● Your goal: Return the following from the records below: each line, word for word, starting with the line that contains "You are a computer-use" and going on through the line that contains "Instruction: Click the", with nothing outside that range.

-- Dataset extract follows --

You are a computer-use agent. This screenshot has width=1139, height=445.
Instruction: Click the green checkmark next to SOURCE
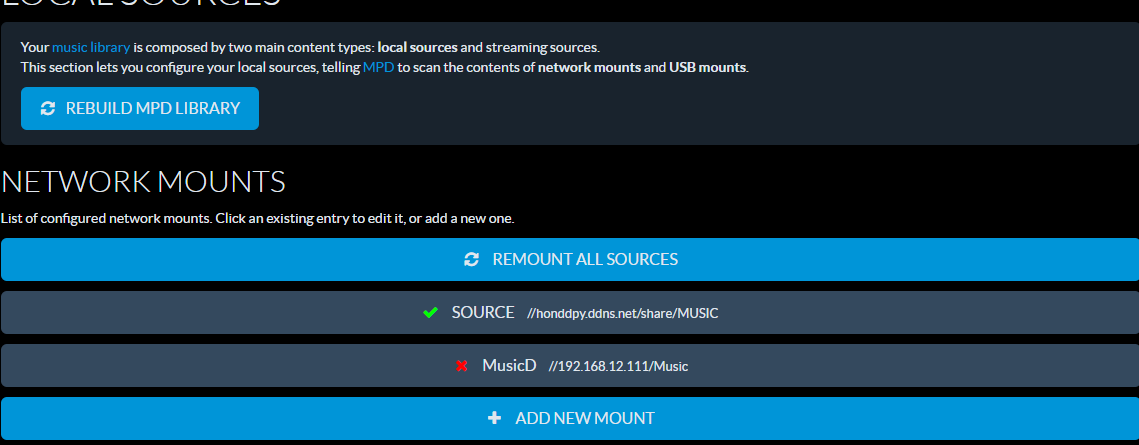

-- Dataset extract concluded --
-- Dataset extract follows --

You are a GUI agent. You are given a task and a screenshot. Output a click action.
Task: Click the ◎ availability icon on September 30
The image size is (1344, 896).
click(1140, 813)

-- Dataset extract concluded --
-- Dataset extract follows --

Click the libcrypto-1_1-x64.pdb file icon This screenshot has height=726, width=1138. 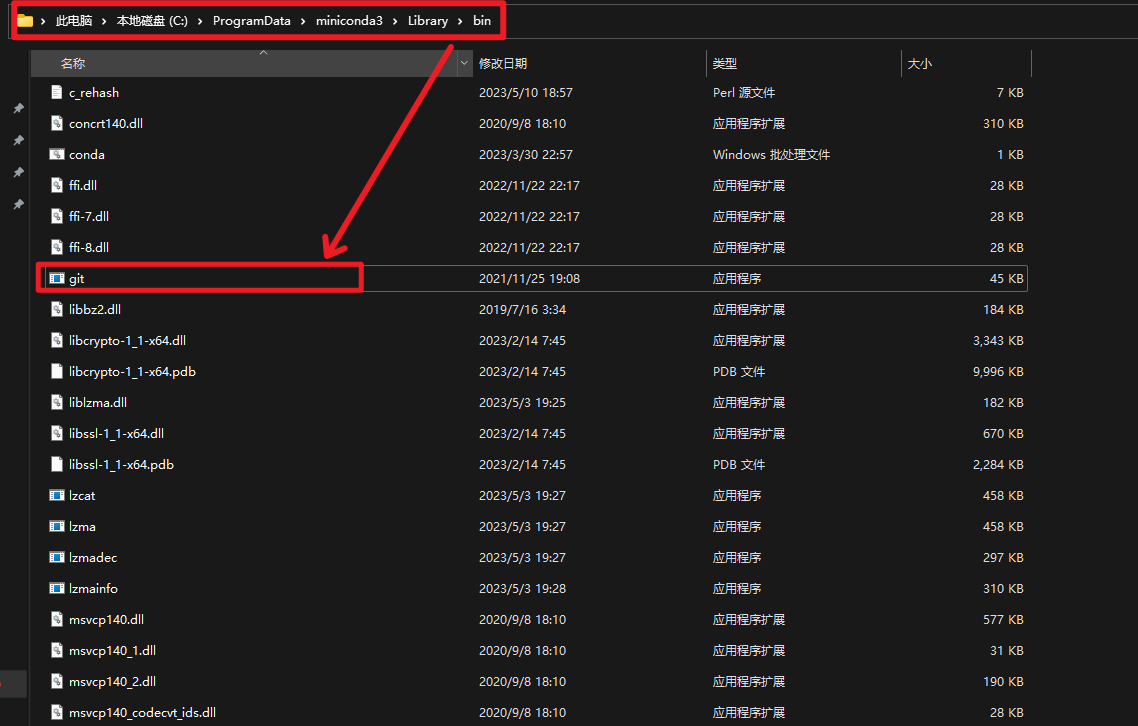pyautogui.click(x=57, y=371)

-- Dataset extract concluded --

● Answer section:
You are a computer-use agent. This screenshot has width=1139, height=445.
Instruction: Click the green checkmark next to SOURCE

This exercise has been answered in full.